--- Source data Enclosed Below ---

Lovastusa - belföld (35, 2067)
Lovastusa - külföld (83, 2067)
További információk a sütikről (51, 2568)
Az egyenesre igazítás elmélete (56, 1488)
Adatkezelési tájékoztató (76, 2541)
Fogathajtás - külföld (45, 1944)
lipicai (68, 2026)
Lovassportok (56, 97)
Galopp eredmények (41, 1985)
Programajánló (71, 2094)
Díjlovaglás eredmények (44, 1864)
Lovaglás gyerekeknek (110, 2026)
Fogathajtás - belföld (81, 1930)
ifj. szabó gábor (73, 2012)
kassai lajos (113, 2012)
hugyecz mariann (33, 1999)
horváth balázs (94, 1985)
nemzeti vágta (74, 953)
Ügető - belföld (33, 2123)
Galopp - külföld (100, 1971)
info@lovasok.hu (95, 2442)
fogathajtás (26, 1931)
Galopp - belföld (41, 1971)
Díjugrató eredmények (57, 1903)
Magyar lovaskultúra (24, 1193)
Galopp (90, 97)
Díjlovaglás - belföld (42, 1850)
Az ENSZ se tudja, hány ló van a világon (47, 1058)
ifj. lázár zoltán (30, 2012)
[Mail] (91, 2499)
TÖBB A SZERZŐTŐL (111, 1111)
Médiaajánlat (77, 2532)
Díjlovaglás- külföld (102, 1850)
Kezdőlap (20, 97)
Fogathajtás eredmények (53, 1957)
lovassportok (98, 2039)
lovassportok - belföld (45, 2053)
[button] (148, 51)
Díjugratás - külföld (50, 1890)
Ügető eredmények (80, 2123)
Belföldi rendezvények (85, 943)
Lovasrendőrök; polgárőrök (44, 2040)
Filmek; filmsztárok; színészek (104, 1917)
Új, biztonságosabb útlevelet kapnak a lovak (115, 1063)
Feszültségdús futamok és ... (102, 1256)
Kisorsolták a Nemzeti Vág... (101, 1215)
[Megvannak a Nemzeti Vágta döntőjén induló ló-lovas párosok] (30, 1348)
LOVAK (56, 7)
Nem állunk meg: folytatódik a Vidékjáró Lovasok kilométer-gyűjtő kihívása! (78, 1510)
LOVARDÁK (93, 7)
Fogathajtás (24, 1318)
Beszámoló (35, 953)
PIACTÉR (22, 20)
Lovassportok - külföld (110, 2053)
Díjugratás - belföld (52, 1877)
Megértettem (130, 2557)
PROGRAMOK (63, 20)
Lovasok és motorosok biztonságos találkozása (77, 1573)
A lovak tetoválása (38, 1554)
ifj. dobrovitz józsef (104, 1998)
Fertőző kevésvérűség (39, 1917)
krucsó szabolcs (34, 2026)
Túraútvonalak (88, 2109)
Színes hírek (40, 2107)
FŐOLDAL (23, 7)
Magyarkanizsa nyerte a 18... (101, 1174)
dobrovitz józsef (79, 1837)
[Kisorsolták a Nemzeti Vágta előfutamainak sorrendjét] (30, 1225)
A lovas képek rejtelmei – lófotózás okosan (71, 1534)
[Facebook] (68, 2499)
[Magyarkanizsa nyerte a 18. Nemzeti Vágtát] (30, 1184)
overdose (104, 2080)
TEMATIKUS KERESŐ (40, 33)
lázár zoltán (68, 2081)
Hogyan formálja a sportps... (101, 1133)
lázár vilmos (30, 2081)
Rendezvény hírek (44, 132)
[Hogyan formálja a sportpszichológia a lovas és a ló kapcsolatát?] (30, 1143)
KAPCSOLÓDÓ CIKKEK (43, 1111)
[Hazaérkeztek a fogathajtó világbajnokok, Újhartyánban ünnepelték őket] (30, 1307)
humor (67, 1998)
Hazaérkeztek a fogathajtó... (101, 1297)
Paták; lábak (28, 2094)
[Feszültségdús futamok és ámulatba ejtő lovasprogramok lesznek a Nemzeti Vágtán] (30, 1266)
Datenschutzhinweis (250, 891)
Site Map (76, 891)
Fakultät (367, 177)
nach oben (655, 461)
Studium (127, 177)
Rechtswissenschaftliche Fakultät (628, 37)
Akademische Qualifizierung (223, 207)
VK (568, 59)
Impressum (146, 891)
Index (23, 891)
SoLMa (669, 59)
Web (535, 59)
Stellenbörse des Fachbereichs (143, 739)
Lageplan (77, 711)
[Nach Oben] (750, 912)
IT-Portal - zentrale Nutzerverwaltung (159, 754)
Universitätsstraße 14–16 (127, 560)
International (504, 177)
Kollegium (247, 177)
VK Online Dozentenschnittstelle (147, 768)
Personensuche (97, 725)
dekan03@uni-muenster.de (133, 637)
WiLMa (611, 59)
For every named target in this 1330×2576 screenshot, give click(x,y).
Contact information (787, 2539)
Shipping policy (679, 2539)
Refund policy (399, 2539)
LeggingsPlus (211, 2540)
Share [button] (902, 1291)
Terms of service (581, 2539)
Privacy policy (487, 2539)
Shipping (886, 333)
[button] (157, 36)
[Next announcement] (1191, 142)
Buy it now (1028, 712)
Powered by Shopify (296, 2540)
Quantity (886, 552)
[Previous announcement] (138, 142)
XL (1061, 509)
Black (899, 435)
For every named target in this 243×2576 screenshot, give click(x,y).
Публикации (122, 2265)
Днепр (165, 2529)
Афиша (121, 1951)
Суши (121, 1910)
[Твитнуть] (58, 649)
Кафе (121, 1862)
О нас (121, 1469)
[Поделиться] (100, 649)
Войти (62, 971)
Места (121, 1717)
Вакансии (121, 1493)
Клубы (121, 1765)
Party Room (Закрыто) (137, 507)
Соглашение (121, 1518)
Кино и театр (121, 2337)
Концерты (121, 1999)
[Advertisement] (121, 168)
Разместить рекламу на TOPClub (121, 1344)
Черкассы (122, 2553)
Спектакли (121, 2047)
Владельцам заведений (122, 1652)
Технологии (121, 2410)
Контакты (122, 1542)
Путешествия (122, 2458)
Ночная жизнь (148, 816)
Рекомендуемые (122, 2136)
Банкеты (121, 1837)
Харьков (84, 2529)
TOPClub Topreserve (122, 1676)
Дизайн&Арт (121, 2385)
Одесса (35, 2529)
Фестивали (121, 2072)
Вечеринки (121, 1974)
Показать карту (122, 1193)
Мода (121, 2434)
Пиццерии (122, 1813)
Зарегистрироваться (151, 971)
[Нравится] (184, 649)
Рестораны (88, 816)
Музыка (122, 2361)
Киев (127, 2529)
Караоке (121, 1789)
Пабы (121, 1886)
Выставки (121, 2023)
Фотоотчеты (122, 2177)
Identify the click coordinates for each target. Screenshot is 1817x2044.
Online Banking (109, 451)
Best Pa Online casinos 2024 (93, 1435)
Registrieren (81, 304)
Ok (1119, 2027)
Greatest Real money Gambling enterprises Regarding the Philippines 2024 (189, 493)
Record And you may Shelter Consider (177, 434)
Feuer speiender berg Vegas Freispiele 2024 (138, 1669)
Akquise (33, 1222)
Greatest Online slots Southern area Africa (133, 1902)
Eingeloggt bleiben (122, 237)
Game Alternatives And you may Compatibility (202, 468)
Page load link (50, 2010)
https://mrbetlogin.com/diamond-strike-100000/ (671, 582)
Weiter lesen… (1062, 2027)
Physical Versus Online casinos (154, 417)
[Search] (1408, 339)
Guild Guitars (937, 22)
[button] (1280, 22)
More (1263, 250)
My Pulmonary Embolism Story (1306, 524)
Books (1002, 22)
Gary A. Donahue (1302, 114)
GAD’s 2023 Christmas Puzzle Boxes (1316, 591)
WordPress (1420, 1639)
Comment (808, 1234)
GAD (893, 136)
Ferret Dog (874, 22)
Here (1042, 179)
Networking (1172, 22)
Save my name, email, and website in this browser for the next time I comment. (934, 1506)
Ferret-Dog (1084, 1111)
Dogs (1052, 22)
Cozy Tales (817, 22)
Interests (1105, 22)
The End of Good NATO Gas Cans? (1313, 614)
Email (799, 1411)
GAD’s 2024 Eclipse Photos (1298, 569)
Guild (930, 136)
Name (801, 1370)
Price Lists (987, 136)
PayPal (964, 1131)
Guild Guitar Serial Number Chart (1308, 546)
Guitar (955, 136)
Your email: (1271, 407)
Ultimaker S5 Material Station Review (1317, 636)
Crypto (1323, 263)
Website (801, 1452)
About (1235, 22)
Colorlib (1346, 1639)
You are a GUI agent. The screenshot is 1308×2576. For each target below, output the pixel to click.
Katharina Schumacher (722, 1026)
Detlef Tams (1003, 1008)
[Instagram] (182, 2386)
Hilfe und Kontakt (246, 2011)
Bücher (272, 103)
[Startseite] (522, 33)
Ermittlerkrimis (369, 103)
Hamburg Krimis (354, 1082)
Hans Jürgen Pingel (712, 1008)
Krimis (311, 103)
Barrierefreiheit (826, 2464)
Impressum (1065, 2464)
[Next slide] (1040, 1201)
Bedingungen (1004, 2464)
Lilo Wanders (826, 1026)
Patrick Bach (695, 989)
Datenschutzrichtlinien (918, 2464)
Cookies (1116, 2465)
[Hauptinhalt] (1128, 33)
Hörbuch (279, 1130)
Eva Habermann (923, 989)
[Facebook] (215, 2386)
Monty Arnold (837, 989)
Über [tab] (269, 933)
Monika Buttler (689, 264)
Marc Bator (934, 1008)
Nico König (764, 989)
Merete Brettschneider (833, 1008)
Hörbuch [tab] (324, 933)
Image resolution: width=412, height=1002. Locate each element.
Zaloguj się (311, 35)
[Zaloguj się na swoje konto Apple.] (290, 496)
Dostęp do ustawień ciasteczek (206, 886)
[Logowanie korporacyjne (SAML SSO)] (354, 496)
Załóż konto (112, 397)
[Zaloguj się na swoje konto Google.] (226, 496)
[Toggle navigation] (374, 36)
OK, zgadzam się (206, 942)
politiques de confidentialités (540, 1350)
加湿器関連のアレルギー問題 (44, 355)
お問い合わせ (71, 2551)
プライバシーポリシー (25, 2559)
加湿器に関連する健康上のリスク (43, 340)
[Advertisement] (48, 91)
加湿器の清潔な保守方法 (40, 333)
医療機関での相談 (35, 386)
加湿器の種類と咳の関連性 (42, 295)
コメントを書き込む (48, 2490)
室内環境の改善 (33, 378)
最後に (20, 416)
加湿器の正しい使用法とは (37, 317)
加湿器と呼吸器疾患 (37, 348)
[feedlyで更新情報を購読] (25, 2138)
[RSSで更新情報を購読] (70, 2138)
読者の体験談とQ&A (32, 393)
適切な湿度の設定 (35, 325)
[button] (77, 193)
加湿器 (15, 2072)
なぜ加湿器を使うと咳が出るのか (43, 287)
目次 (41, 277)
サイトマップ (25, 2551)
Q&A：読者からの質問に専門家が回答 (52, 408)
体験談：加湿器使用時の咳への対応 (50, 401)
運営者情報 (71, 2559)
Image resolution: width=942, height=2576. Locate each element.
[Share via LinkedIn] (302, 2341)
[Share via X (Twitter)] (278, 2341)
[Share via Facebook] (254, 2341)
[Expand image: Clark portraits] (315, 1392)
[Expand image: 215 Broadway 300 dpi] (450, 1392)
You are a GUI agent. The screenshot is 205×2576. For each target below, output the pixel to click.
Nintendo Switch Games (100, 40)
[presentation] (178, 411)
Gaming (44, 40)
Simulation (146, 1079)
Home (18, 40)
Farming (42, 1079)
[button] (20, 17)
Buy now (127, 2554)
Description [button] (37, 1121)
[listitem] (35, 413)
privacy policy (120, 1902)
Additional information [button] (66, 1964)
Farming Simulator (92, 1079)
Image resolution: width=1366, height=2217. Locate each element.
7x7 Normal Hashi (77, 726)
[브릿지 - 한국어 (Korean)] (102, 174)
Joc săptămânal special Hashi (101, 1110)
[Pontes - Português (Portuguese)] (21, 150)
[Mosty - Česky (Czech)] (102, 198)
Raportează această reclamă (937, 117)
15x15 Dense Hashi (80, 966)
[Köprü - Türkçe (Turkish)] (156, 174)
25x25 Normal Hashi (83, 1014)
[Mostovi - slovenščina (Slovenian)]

--- End of Enclosed Source data ---

:: What you should do ::
From the top of the listing above, restate each line word for word up to and including the line with "Galopp - külföld (100, 1971)"; add nothing else.

:: Answer to the problem ::
Lovastusa - belföld (35, 2067)
Lovastusa - külföld (83, 2067)
További információk a sütikről (51, 2568)
Az egyenesre igazítás elmélete (56, 1488)
Adatkezelési tájékoztató (76, 2541)
Fogathajtás - külföld (45, 1944)
lipicai (68, 2026)
Lovassportok (56, 97)
Galopp eredmények (41, 1985)
Programajánló (71, 2094)
Díjlovaglás eredmények (44, 1864)
Lovaglás gyerekeknek (110, 2026)
Fogathajtás - belföld (81, 1930)
ifj. szabó gábor (73, 2012)
kassai lajos (113, 2012)
hugyecz mariann (33, 1999)
horváth balázs (94, 1985)
nemzeti vágta (74, 953)
Ügető - belföld (33, 2123)
Galopp - külföld (100, 1971)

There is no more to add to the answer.